Musique / Festivals

Le Fuse fêtera ses 25 ans avec une soirée de 14 heures, ce 27 avril. Logé dans les Marolles, le club fut le tout premier à programmer de la techno à Bruxelles. Retour sur l’histoire d’une salle légendaire, qui fit de la capitale une référence mondiale du genre.

La rue Blaes, ses vieux troquets, son marché aux puces et… son authentique club de musique. D’aucuns l’auront oublié aujourd’hui, mais cela fait près de quarante ans que le Tout-Bruxelles se rend dans le coin pour se trémousser jusqu’aux dernières heures de la matinée. Au début des années 80, le public local ne se déchaîne pas encore sur de grosses basses électroniques. Les Bruxellois font la file pour entrer dans ce qui s’appelle alors Le Disque rouge - El Disco Rojo -, club latino très fréquenté par la communauté hispanique de la ville, qui investit tous les soirs cette ancienne salle de cinéma des années 20 reconvertie en discothèque. Les Marolles ne se sont pas encore gentrifiées à l’époque, mais, déjà, le Disque rouge en fait un lieu branché. "C’était une salle assez classe, sur deux étages, avec une petite fontaine en bas", se remémore un vieil habitué du coin. "Il y avait un petit côté Al Pacino dans Scarface." Ces messieurs portent le costume ou le jeans-blazer, les dames sont en talons, et une flopée de musiciens de tous genres défilent tous les week-ends sur la grande scène, à l’image d’un jeune chanteur espagnol en devenir, du nom de Julio Iglesias.

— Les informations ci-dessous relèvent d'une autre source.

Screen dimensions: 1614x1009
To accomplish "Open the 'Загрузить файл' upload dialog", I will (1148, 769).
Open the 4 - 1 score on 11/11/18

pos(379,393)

Adieu Julio, bienvenue au Fuse

Pierre doit avoir une vingtaine d’années à l’époque. Étudiant le jour, DJ la nuit, le garnement se fait un peu d’argent en passant des disques dans un bar de Courtrai (Flandre occidentale). Un soir, un client régulier du bar vient le trouver. Peter possède un club dans les environs, mais envisage de quitter Courtrai la conservatrice pour Bruxelles la libérale, où la musique qu’il propose pourrait bien toucher un plus large public. Même dans la capitale, trouver une résidence pour noctambules en transe relève du miracle, mais voilà qu’après dix ans de bons et loyaux services le Disque rouge vient justement de fermer ses portes. Associé à un certain Thierry Coppens et avec un Pierre chargé de vinyles aux platines, Peter De Cuypere y ouvre en 1994 ce que l’on connaît encore aujourd’hui comme le Fuse, petit club sombre de 900 places, qui devient rapidement l’un des temples mondiaux d’un nouveau genre musical : la techno.